I sobbed.
Hearing his voice laced with fright and audibly weakened, I wept and felt as if my own world was falling down around me.
That was me on February 21st at around 3:30pm or so when I first talked to my dad from 2,600 miles away as he laid in the recovery room after suffering a heart attack. In the 3 minutes that I spoke with my dad, my relationship quite literally flashed before my mind. Sadly for me, my relationship seemed to be filled with my own self-loathing and guilt.
My relationship with my dad hasn't been strawberries and cream. I'm the first one to admit that. My dad is probably a close second. We're too much alike but at opposite ends of the spectrum. He's a stubborn and principled man that many times felt like zealotry. Or at least that's how I felt for many years of my life until 3:29pm on February 21st, 2013.
You see, at that moment when I was able to hear his voice after learning the news, the walls I had built up around me blew in and was washed over by the pettiness of my own actions over the numerous years.
In my myopic youth, all I saw were the faults, the dangling modifiers and flaws that came with my father.
My dad can be a bit gruff and rough around the edges. His mental filter, at times, resembles a sieve which creates mild cases of "foot in mouth" disease. He can be so steadfast on proving a point that Torquemada would blush at the lengths he might go to proving a point.
His gruffness and rough around the edge feel is seen (and felt) when he gives you a hug. It's hug you won't soon forget as many times you might slip a disc or sustain PTSD. I secretly think he's on the payroll of local chiropractors and physical therapists as your upper torso can quite literally be crushed in the bear hugs.
His emmentaler cheese mental filter is heard as he talks plainly of justice, fairness and compassion for all. Except for rats. He really doesn't like rats and sometimes Democrats.
His zealotry would carry him to the ends of the earth if we asked him to, especially if there is a fishing brook or lake at the end of the journey.

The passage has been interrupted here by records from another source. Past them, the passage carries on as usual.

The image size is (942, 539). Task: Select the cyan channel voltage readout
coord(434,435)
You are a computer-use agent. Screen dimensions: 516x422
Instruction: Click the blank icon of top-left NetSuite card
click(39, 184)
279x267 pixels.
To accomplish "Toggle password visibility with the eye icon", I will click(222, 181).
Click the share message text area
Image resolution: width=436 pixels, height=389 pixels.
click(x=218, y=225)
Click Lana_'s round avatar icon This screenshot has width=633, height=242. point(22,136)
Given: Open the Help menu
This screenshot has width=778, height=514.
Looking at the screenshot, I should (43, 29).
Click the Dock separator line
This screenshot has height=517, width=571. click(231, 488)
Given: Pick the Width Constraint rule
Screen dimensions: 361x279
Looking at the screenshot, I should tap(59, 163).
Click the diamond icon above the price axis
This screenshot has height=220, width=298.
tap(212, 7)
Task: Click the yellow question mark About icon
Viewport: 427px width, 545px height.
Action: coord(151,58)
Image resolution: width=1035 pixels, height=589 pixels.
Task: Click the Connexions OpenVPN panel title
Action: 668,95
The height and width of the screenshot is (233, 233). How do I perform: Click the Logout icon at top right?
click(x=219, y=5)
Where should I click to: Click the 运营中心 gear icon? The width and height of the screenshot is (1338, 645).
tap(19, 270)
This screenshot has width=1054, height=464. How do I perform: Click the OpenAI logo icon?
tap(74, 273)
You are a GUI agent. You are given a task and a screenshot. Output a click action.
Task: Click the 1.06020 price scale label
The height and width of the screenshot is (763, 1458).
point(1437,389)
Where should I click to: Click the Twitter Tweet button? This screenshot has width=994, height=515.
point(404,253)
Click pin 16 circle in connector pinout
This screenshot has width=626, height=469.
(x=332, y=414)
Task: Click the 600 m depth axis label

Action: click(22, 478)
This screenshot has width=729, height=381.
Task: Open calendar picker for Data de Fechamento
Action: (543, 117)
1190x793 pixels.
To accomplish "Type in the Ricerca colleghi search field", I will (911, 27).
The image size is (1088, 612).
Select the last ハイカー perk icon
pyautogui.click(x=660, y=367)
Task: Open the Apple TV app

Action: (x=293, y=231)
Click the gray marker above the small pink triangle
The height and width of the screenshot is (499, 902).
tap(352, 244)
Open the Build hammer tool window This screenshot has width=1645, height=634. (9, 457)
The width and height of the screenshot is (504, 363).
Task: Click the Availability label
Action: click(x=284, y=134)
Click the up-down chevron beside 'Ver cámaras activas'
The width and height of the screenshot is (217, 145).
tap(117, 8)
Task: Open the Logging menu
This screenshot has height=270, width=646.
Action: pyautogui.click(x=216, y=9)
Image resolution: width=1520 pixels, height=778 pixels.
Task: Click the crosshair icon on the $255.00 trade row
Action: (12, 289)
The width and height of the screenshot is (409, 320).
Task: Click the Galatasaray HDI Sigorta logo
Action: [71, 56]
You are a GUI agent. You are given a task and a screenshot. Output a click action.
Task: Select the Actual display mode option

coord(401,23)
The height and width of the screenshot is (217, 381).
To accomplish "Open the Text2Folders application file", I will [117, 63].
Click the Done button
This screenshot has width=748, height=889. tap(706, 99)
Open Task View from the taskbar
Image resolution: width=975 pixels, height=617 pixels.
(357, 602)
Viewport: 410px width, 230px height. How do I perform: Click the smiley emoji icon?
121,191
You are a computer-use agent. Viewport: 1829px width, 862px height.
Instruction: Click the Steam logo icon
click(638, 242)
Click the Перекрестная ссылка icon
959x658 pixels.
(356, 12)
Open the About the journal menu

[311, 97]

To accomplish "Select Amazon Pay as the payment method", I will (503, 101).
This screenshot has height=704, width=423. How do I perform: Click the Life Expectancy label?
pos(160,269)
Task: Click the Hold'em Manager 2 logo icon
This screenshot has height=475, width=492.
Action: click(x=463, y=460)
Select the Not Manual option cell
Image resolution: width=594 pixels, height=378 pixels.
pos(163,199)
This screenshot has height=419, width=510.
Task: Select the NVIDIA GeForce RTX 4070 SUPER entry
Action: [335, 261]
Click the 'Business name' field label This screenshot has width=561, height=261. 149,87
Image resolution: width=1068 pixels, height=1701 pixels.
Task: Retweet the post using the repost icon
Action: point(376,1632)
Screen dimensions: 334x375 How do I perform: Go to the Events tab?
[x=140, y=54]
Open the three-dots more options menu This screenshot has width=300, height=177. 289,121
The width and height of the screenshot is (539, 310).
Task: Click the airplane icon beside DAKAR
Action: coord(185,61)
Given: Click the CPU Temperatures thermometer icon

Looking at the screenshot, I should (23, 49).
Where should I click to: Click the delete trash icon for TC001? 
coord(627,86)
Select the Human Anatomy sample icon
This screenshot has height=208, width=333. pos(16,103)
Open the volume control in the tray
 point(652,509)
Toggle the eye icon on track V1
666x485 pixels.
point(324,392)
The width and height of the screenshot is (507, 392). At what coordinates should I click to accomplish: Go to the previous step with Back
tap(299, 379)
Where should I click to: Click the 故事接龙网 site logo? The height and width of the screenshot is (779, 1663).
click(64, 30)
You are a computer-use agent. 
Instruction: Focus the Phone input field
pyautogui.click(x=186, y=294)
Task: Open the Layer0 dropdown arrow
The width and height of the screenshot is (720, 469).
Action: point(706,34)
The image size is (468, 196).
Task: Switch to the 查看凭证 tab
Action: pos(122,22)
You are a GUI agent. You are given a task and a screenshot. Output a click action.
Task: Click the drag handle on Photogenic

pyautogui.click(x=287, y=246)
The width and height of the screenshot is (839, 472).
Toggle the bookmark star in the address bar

When asked to give you a back rub, he gives you a back rub with such vigor that your bone marrow cries out in pain. His Thanksgiving Day dinner toasts are renowned for always ending in him getting misty eyed when talking about our forefathers and his "blessings" that he's been given in his life, no matter how small they might seem. He's enormously proud of the tomatoes, lettuce and zucchini that he's able to grown in a 3 x 3 planter's box. My family likes to joke that my if my dad were to ever retire that we'd need him to go chop down a tree every single day as he such a vim and vigor for life.
As you can plainly see, my father is a flawed man. One that I wouldn't want any other way.
No one is perfect in this world. We're all Navajo rugs in some way. We all have a flaw or a mistake some where inside us. However, it's about what we've become with the perspective of what we were given to begin with. It's that last part that has taken me far too long to figure out.
So here I sit ruefully muttering about days wasted, days gone by.
Or is it now days given, days to be had?
I've undoubtedly been given a mulligan along with the rest of my family. It's a new day for me. A brighter dawn, a not so dark night with better days to come.
Things can change in the blink of an eye or in my case a heartbeat continuing to beat. It's taken me thirty four plus years to realize how foolish I have been. It's taken me too long to understand how bloody and utterly lucky I am have a father like mine.
I still have some grains of sand in the hourglass to realize that. I'm blessed to have some moments to share without reservation, without prejudice with my father.
Carpe diem dad. Carpe diem Daniel.
I love you dad.
Even with your neck kisses and your eternal love of Chico, our hellspawn kitty.